Audio: How does it sound?
Along with the upgraded video comes a new DTS HD Master Audio mix. The musical score by Henry Mancini is lush and sounds good here however, but there is minimal surround presence in terms of sound effects, which should be no surprise. It all sounds clean and very natural however, so I see no reason to knock it, especially when compared to prior releases. No errors found with the dialogue either, this is a very crisp and much improved audio experience. Like so many other films, it serves its purpose for sure, but nothing much more.
Supplements: What are the extras?
Paramount has added a few new features in addition to some already existing ones.
Audio Commentary – The original commentary track by director John Waters is certainly one to listen to. It’s entertaining and full of one-liners like “There’s no better movie than this to watch home alone on a Saturday afternoon…with a slight hangover.” Classic. But his comments have merit and for fans of the film and/or Waters, this is a must listen.
Audio Commentary – New to this disc is another commentary track by American Drag Queen Hedda Lettuce. Yes, you read that correctly. Paramount actually paid someone by the name of “Hedda Lettuce” to record a commentary track for one of their films. I didn’t listen to this. I’m sure it’s wonderful. Enjoy.
Filmmaker Focus: Biographer Justin Bozung on director Frank Perry – As is consistent with the other Paramount Presents line of Blu-ray’s, we find this new segment. Biographer Justin Bozung gives us some insight on director Frank Perry (who died in 1995) as he tells us of his life and, of course, this project.
The Revival of Joan – Producer/Co-Writer Frank Yablans talks about his love for Crawford, his motivations to make the film and the like.
Life with Joan – Again, Yablans talks about Dunaway and her method approach when playing Crawford while making the film. There are some nuggets of interest here, for sure.
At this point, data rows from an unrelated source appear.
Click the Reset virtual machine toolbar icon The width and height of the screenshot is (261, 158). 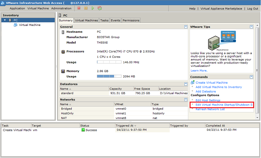click(x=100, y=8)
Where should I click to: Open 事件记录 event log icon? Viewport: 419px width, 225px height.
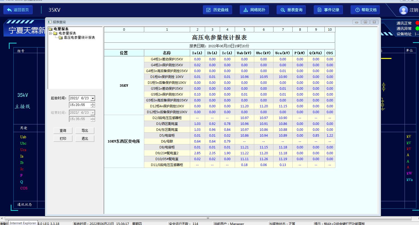pyautogui.click(x=319, y=10)
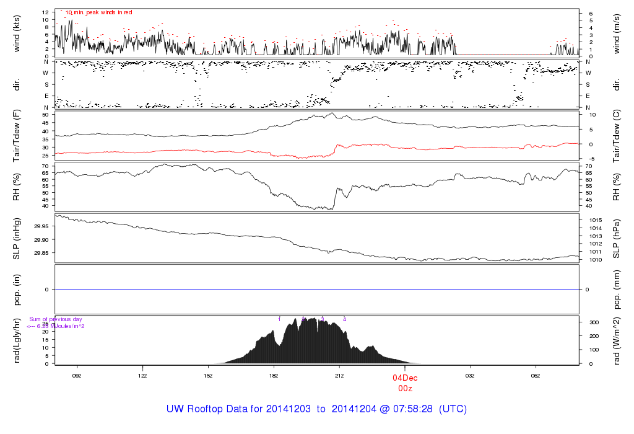Click the purple number 4 in radiation panel
Viewport: 634px width, 434px height.
pyautogui.click(x=344, y=319)
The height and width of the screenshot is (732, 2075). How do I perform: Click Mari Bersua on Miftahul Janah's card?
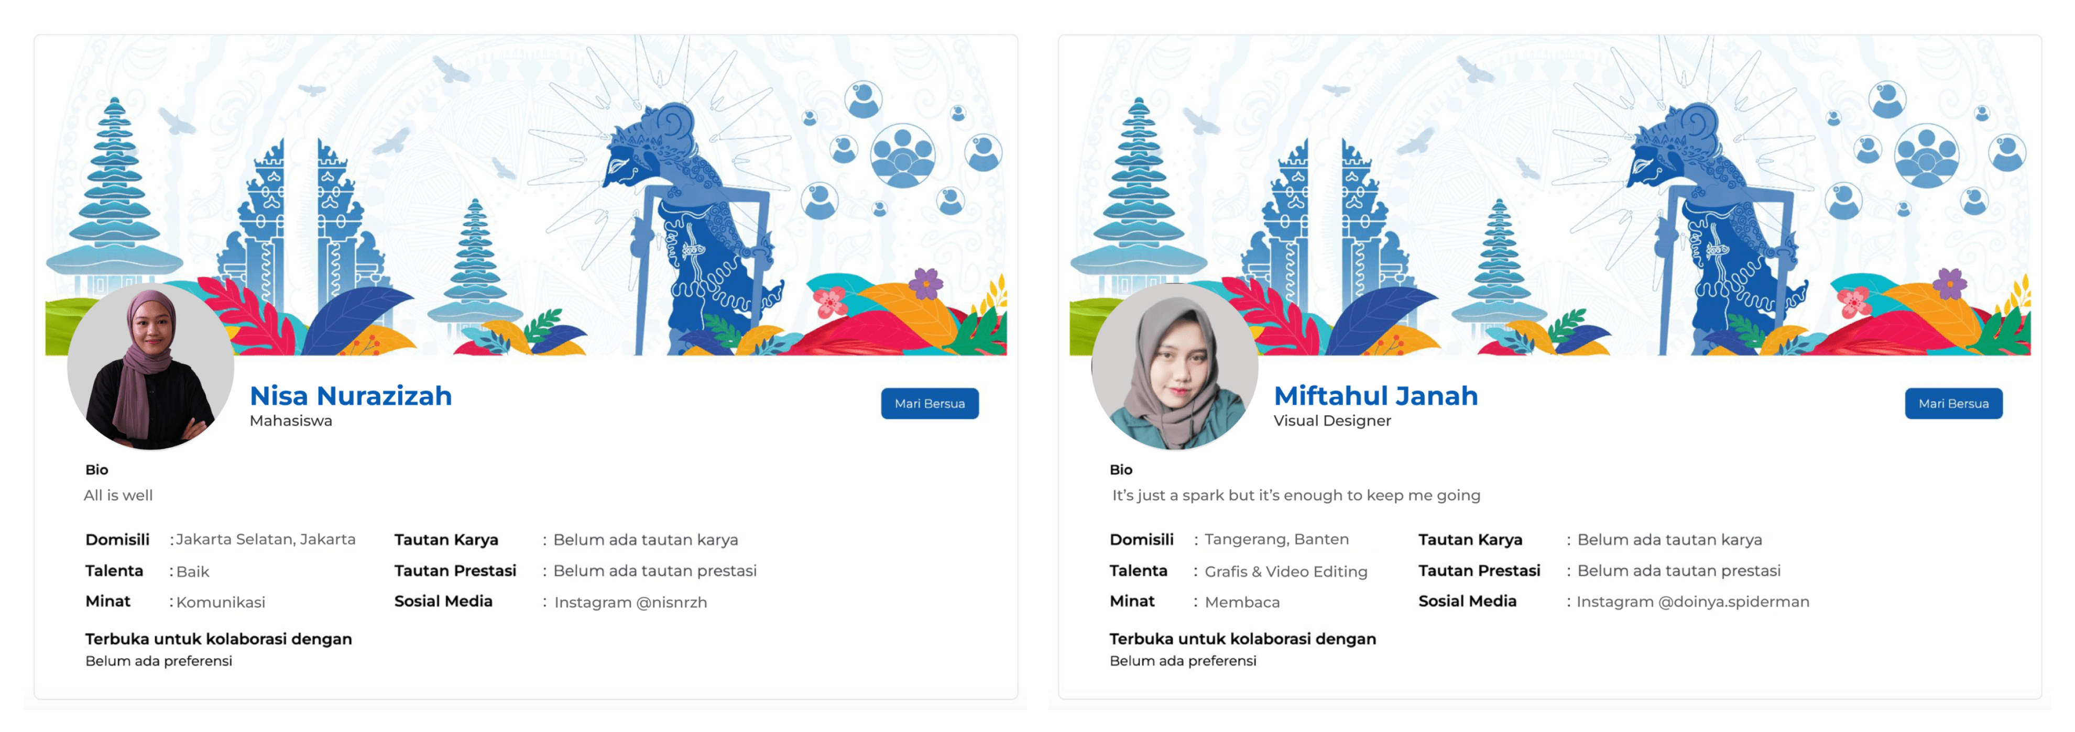click(1953, 403)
Joan Lives On – Interviews with some stars like John Waters, Christina Crawford as well as a Joan Crawford impersonator (among others), this feature focuses on the gay communities and their love for this film.
The Bottom Line
This is a cult classic if there ever was one. I haven’t seen the movie in ages and, for me, I don’t think it’s aged quite as well as I’d have thought. Faye Dunaway’s performance is over the top, then again it was supposed to be. Paramount’s done a great job updating their disc with new audio and video and the addition of some new features only sweetens the deal. Fans of the film (admit it, you’re out there) – this one’s for you.